Yet the couple was spared and given a second chance to live, albeit for a limited time. Why were they spared? We read:

“The news of man’s fall spread through heaven. Every harp was hushed. The angels cast their crowns from their heads in sorrow. All heaven was in agitation. A council was held to decide what must be done with the guilty pair. . . .

“Sorrow filled heaven, as it was realized that man was lost . . . and there was no way of escape for the offender. The whole family of Adam must die. I saw the lovely Jesus and beheld an expression of sympathy and sorrow upon His countenance. Soon I saw Him approach the exceeding bright light which enshrouded the Father. . . . Three times He was shut in by the glorious light about the Father, and the third time He came from the Father, His person could be seen. . . . He then made known to the angelic host that a way of escape had been made for lost man.
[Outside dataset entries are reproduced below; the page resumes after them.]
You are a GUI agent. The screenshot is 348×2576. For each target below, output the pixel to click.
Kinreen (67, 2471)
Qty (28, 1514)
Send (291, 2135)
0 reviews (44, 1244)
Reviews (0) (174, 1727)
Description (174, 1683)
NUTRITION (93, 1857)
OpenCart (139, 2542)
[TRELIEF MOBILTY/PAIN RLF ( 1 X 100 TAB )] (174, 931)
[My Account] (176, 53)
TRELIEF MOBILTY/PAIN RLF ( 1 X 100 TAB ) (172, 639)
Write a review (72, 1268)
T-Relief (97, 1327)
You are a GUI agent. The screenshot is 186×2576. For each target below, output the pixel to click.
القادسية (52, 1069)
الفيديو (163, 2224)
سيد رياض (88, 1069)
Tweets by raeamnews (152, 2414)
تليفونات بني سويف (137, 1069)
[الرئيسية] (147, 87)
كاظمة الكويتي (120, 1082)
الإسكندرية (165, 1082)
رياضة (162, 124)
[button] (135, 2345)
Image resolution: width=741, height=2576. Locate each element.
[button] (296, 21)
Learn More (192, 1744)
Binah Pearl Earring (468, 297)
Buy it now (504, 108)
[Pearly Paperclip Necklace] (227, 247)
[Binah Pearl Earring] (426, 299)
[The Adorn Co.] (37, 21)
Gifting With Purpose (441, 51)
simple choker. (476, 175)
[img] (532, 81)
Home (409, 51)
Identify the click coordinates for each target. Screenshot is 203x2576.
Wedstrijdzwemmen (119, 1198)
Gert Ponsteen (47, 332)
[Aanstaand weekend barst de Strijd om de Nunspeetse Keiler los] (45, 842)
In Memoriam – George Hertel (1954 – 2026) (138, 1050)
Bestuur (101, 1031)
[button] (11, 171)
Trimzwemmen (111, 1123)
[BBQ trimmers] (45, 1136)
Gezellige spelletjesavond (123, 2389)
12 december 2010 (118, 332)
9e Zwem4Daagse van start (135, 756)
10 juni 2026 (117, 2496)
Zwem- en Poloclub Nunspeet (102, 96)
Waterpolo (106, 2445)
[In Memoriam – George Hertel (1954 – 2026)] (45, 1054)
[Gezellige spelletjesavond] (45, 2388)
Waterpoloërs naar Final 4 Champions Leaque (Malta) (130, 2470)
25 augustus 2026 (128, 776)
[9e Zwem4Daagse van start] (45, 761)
He told them that He had been pleading with His Father, and had offered to give His life a ransom, to take the sentence of death upon Himself, that through Him man might find pardon; that through the merits of His blood, and obedience to the law of God, they could have the favor of God, and be brought into the beautiful garden, and eat of the fruit of the tree of life.”2

“The instant man accepted the temptations of Satan, and did the very things God had said he should not do, Christ, the Son of God, stood between the living and the dead, saying, ‘Let the punishment fall on Me. I will stand in man’s place. He shall have another chance.’ ”3

During their first probation, Adam and Eve chose death by choosing to sin. But Christ volunteered to be their Saviour and promised to take their punishment. On the strength of Christ’s promise, the human race was spared and given a second chance—another period of probation to choose life over death. Yet Jesus had to fulfill His promise to die for the sins of humanity.

So, “when the fullness of the time was come, God sent forth his Son, made of a woman, made under the law, To redeem them that were under the law, that we might receive the adoption of sons” (Galatians 4:4, 5). When the time came for Christ to fulfill His promise to die for the sins of lost humanity, He took the nature of fallen man (John 1:14; Philippians 2:6–8), “for the suffering of death . . .

that he by the grace of God should taste death for every man” (Hebrews 2:9).

Human history could have ended in A.D. 31

While Jesus was hanging on the cross, the devil used human agents to tempt Him, saying: “If thou be the Son of God, come down from the cross” (Matthew 27:40).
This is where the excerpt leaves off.